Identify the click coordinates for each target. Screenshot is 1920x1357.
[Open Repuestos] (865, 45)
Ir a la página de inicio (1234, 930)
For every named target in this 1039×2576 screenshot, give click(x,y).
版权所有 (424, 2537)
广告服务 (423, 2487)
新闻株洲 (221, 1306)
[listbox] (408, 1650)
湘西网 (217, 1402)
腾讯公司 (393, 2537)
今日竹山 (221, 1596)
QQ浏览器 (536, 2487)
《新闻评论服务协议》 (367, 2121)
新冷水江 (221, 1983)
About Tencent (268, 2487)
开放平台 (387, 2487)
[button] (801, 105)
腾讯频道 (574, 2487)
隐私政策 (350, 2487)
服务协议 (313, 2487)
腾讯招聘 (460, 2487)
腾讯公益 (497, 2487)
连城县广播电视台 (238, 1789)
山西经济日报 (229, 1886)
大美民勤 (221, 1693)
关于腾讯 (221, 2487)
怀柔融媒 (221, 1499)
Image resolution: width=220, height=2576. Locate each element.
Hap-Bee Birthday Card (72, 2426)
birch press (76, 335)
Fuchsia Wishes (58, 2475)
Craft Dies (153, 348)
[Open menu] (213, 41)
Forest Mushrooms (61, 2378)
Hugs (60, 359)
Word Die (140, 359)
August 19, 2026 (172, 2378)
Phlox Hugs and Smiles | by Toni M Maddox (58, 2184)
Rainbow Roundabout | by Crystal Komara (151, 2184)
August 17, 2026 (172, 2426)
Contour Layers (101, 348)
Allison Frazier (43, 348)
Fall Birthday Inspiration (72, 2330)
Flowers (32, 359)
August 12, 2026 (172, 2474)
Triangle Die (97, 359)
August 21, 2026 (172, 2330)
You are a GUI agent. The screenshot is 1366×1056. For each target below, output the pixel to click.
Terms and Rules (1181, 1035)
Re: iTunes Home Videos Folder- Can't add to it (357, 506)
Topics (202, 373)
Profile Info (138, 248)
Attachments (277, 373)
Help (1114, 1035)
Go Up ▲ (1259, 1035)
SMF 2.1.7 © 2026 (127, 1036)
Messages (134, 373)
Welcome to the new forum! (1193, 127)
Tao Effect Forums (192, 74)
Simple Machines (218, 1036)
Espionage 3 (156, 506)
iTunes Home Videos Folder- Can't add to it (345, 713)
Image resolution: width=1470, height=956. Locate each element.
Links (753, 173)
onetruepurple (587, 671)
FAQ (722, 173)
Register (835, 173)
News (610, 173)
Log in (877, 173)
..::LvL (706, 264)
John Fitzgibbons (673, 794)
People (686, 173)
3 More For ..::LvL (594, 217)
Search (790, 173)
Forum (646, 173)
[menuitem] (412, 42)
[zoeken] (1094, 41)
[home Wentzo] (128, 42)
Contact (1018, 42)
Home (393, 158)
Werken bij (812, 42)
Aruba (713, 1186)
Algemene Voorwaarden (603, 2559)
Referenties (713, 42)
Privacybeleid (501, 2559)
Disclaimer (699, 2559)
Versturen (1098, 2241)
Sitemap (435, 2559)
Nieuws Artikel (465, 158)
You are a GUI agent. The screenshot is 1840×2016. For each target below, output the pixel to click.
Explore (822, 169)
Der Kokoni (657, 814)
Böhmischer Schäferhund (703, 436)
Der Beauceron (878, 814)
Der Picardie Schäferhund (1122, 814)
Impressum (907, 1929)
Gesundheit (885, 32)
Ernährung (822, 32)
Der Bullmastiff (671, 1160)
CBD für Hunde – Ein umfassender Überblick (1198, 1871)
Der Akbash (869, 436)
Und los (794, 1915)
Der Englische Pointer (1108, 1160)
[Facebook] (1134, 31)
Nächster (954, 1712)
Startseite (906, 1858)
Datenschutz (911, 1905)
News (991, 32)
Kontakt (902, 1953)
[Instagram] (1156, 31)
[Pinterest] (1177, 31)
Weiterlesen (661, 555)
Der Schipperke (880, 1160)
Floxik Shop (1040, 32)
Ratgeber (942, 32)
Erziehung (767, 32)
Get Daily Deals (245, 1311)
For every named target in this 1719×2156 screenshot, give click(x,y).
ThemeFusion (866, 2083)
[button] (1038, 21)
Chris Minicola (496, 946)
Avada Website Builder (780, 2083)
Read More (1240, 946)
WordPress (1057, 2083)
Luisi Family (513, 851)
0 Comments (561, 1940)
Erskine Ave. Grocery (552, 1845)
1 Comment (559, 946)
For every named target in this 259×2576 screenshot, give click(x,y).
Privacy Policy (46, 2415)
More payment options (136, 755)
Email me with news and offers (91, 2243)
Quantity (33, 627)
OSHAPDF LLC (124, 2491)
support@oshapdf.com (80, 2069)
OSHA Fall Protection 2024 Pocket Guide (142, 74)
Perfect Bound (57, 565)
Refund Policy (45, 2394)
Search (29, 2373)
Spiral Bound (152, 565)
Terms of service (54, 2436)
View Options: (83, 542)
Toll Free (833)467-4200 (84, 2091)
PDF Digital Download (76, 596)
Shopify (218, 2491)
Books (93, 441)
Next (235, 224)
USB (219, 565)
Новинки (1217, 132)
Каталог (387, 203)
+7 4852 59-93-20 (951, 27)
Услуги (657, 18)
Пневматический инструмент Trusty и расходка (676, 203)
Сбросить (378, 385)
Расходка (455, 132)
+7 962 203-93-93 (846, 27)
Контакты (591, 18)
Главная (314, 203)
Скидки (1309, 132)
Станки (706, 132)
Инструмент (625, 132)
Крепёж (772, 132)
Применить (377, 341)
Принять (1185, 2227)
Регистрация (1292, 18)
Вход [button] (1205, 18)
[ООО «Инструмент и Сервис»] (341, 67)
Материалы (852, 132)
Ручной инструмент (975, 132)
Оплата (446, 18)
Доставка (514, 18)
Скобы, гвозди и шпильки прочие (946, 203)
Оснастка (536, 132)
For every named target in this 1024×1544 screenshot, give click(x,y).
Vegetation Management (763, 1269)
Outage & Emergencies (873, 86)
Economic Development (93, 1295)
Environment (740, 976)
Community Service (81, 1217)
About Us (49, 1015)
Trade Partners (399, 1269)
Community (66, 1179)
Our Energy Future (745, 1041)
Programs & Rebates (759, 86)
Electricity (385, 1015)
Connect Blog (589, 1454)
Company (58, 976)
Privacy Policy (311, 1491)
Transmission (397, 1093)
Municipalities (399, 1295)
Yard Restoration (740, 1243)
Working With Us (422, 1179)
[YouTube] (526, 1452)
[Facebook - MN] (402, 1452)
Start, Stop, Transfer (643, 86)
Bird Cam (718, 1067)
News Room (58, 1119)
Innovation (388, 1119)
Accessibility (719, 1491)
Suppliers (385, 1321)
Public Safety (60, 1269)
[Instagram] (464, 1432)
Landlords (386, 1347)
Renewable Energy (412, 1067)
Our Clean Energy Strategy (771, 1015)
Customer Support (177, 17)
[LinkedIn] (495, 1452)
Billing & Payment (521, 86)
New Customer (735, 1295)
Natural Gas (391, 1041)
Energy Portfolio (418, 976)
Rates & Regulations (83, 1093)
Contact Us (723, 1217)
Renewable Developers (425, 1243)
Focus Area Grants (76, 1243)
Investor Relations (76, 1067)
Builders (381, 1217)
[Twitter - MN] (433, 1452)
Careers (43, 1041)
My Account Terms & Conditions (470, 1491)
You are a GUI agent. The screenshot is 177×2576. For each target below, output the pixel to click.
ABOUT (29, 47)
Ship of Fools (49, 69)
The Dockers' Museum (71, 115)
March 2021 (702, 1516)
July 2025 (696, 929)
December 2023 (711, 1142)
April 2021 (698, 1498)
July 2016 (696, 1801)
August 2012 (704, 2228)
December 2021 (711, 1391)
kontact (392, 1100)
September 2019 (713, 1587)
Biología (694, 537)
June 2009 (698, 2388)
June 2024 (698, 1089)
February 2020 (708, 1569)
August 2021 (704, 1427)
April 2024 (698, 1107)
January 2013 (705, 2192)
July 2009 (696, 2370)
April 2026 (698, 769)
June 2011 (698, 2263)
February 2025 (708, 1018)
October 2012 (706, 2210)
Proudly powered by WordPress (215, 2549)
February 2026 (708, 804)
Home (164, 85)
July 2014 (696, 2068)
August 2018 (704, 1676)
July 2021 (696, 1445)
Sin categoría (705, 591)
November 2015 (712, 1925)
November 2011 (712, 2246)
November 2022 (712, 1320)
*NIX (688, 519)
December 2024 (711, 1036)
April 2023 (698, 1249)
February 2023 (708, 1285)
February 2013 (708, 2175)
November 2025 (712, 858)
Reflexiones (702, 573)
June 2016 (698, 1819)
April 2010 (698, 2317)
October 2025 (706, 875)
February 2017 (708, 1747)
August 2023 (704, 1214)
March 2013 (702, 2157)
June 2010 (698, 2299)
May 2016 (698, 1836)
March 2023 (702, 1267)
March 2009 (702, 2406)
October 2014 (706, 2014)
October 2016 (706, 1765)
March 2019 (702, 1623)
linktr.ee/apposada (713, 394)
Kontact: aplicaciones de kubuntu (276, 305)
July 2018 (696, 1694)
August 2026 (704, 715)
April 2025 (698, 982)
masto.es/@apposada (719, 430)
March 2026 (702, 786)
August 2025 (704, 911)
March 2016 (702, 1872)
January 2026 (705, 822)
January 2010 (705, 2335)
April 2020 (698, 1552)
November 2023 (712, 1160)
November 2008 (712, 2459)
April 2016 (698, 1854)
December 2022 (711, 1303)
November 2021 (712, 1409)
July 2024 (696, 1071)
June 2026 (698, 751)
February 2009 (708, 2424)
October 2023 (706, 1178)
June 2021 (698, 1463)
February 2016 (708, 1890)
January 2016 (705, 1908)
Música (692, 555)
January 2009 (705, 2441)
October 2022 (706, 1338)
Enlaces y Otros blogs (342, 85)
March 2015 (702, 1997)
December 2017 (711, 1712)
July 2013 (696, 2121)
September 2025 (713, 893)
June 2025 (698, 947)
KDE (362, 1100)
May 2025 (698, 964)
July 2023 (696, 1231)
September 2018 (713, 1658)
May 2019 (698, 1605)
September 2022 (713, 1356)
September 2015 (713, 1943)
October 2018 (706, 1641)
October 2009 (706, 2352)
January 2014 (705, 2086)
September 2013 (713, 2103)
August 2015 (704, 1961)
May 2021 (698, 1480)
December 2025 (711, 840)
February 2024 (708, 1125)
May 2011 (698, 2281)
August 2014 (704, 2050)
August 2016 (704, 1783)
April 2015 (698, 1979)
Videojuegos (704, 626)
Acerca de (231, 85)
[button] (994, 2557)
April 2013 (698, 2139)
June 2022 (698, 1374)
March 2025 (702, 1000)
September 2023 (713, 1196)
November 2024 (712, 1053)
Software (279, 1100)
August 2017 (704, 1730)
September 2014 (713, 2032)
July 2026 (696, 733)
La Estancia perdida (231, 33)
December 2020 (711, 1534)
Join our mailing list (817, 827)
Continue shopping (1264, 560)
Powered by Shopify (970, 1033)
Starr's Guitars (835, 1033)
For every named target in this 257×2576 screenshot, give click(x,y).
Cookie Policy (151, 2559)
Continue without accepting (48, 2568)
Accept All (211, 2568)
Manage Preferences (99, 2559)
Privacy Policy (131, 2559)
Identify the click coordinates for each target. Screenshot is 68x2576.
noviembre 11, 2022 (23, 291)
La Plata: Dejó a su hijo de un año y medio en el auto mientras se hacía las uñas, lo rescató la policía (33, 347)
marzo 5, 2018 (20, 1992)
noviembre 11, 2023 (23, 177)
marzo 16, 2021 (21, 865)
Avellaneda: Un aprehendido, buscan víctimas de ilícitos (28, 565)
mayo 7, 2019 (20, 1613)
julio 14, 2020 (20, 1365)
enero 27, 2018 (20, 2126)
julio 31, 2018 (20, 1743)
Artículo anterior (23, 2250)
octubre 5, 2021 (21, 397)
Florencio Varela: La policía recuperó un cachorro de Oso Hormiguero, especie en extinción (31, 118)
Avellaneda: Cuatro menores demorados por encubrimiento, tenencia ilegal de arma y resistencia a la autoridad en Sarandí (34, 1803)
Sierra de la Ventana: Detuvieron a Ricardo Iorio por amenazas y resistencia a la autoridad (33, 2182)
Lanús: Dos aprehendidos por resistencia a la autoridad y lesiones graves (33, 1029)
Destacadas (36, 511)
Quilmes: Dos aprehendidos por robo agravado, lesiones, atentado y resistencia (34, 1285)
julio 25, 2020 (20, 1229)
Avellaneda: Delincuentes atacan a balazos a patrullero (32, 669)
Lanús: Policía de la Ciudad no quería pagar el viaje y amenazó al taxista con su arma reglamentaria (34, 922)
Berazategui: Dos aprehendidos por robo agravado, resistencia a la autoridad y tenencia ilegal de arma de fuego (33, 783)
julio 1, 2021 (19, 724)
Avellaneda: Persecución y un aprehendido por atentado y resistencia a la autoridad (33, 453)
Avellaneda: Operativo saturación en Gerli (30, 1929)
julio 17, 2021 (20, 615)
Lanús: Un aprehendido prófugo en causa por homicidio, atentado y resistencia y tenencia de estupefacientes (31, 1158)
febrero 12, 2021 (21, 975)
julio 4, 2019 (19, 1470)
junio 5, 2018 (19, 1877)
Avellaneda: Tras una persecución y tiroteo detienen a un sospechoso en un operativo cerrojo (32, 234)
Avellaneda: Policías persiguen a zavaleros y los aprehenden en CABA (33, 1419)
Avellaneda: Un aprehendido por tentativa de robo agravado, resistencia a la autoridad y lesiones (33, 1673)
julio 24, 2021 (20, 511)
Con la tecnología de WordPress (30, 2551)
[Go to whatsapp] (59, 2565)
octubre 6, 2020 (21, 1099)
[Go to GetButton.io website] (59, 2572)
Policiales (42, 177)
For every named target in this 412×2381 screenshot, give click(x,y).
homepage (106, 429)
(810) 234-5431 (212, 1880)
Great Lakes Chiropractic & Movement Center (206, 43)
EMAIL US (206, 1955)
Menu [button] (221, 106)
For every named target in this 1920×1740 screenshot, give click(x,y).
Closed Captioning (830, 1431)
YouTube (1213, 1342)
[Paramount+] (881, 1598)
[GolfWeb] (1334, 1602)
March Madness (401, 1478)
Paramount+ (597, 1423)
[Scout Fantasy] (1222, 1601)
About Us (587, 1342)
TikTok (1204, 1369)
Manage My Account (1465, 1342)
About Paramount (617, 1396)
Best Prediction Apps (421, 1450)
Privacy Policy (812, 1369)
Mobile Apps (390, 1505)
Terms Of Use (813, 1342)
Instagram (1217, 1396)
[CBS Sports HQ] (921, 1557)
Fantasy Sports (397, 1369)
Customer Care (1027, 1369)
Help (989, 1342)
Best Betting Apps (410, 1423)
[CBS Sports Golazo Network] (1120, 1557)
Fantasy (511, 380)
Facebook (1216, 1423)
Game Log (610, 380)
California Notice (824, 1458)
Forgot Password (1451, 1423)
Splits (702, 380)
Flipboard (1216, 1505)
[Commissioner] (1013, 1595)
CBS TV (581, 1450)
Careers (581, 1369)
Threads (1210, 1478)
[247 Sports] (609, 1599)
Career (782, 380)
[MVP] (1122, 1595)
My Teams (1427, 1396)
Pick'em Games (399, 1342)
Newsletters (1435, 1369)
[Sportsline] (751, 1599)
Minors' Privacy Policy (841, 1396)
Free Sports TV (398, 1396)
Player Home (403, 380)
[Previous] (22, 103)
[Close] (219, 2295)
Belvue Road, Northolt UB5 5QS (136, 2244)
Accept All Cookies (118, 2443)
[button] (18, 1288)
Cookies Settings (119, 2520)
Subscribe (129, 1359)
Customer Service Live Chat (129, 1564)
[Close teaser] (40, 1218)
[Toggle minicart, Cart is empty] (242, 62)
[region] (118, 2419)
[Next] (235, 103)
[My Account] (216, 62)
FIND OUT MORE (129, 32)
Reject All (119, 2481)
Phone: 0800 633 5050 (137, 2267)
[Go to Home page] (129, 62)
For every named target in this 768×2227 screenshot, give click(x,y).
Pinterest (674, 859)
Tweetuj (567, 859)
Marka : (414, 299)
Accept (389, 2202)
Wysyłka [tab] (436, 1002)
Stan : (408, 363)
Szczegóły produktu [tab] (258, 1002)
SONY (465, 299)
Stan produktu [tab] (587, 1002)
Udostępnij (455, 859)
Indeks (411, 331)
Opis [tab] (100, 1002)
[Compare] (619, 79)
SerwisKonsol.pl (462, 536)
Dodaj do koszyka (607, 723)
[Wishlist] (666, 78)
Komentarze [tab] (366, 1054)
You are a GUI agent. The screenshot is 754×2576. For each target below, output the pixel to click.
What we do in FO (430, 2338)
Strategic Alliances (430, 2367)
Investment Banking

★ ★ ★

[Problem description]: Could you repeat exactly the lines above from the line with "January 2014 (705, 2086)" up to and including the line with "December 2020 (711, 1534)", and only those?

[Written response]:
January 2014 (705, 2086)
September 2013 (713, 2103)
August 2015 (704, 1961)
May 2021 (698, 1480)
December 2025 (711, 840)
February 2024 (708, 1125)
May 2011 (698, 2281)
August 2014 (704, 2050)
August 2016 (704, 1783)
April 2015 (698, 1979)
Videojuegos (704, 626)
Acerca de (231, 85)
[button] (994, 2557)
April 2013 (698, 2139)
June 2022 (698, 1374)
March 2025 (702, 1000)
September 2023 (713, 1196)
November 2024 (712, 1053)
Software (279, 1100)
August 2017 (704, 1730)
September 2014 (713, 2032)
July 2026 (696, 733)
La Estancia perdida (231, 33)
December 2020 (711, 1534)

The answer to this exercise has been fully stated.